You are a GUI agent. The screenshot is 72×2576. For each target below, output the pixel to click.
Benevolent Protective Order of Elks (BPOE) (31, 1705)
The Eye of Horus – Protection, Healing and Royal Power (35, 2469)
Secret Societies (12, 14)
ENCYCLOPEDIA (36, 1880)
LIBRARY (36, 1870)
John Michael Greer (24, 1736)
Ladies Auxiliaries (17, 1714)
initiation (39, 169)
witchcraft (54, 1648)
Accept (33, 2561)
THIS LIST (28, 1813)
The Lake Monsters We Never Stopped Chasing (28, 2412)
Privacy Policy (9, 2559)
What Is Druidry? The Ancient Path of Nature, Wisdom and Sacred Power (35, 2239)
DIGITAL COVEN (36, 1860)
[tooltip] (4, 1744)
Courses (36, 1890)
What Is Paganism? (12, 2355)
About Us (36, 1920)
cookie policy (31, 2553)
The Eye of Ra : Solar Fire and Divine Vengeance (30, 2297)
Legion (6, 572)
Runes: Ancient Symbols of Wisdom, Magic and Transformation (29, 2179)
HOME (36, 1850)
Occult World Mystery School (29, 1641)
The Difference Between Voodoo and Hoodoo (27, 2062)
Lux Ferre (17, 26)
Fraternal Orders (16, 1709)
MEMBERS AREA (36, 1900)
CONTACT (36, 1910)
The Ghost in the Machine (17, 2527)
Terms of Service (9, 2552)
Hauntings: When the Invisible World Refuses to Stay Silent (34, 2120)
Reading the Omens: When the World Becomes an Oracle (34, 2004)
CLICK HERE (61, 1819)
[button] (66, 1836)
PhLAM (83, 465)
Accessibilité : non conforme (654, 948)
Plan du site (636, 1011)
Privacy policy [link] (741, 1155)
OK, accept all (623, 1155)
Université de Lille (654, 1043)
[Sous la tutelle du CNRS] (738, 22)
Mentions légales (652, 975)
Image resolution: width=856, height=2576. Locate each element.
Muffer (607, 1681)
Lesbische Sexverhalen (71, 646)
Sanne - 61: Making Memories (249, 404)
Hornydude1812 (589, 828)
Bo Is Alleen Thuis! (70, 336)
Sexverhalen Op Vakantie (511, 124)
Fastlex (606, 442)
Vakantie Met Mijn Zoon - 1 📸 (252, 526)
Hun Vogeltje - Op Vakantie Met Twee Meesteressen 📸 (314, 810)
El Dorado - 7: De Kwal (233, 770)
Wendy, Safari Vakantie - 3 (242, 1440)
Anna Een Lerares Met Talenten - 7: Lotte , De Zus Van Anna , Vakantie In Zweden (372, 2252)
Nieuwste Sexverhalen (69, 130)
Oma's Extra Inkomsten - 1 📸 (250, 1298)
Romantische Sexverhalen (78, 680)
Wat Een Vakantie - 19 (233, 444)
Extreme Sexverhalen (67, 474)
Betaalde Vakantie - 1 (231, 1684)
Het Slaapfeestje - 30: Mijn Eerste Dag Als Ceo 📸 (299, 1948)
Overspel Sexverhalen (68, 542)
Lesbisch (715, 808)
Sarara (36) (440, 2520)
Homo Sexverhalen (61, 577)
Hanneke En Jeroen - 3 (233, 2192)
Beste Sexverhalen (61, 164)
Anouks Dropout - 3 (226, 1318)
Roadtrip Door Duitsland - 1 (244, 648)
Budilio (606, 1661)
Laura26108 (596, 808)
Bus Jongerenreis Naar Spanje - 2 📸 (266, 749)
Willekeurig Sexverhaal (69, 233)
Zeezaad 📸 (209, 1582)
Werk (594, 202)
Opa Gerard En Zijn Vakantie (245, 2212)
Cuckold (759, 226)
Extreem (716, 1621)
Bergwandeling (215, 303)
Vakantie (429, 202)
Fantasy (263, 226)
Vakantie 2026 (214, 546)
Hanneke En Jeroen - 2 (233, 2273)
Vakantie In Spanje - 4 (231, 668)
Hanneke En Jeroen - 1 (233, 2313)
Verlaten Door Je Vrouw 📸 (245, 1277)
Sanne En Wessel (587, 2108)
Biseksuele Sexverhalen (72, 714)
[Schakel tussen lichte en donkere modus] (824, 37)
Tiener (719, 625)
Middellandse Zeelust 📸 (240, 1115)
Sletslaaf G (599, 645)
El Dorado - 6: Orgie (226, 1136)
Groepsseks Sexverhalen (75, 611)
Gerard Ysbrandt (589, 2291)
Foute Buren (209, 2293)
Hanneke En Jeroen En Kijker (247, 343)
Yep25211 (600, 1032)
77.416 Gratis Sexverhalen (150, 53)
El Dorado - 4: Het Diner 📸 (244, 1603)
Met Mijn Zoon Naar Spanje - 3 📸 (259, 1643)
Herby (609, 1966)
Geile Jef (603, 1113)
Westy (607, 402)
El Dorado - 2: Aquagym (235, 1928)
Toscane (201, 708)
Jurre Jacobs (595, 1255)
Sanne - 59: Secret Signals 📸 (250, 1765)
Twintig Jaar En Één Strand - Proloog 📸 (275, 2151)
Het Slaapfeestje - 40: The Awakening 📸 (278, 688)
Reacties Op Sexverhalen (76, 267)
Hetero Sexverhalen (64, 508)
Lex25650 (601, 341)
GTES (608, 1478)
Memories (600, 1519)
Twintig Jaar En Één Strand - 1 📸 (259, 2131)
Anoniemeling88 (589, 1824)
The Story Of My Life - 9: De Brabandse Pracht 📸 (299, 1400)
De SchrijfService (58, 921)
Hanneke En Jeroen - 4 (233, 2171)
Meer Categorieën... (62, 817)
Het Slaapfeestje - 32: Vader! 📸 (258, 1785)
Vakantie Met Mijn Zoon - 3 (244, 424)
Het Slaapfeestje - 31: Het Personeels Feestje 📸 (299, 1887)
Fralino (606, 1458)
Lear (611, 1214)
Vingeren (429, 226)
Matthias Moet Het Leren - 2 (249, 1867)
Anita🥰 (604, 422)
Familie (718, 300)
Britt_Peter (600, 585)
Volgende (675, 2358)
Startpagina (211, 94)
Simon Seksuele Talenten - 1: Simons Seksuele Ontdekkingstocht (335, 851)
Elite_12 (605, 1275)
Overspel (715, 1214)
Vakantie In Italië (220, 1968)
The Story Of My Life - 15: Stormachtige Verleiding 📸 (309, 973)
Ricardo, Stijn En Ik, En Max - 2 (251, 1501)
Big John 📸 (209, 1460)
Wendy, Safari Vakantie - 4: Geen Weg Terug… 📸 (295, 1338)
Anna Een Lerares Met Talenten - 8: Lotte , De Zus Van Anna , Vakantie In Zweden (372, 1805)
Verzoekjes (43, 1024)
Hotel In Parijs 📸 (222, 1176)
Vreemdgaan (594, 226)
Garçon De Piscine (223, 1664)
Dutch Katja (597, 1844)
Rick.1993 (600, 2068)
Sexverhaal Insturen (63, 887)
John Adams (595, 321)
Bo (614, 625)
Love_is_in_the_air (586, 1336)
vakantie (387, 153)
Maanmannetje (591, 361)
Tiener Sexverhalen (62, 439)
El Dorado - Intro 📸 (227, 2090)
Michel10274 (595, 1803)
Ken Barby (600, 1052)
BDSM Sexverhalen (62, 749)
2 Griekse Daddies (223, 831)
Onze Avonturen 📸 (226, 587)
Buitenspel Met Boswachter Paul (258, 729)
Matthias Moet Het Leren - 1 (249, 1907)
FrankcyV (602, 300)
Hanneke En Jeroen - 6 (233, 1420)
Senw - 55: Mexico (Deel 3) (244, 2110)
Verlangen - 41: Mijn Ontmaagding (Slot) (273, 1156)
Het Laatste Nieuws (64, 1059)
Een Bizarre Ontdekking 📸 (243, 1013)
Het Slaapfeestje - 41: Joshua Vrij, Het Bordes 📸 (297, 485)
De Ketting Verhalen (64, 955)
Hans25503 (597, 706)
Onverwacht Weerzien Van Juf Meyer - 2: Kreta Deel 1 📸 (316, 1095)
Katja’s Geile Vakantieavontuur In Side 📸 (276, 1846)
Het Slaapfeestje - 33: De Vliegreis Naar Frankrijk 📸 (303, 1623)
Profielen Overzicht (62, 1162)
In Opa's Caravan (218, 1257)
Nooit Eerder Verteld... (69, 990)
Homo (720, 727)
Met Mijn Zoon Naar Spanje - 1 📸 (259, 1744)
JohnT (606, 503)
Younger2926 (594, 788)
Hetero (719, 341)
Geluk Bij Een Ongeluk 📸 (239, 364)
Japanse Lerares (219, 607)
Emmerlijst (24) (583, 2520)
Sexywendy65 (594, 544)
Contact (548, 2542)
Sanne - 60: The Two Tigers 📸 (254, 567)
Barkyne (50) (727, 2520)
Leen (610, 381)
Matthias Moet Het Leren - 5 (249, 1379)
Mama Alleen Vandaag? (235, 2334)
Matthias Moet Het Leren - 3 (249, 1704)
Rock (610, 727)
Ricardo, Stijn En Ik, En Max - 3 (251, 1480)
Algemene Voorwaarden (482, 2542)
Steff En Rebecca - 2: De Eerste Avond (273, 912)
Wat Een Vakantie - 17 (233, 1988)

_What this task involves:_
Only the lines from the first line of the records through the line with "LIBRARY (36, 1870)" should be reproduced, exactly and with nothing added.

_Response to this exercise:_
You are a GUI agent. The screenshot is 72×2576. For each target below, output the pixel to click.
Benevolent Protective Order of Elks (BPOE) (31, 1705)
The Eye of Horus – Protection, Healing and Royal Power (35, 2469)
Secret Societies (12, 14)
ENCYCLOPEDIA (36, 1880)
LIBRARY (36, 1870)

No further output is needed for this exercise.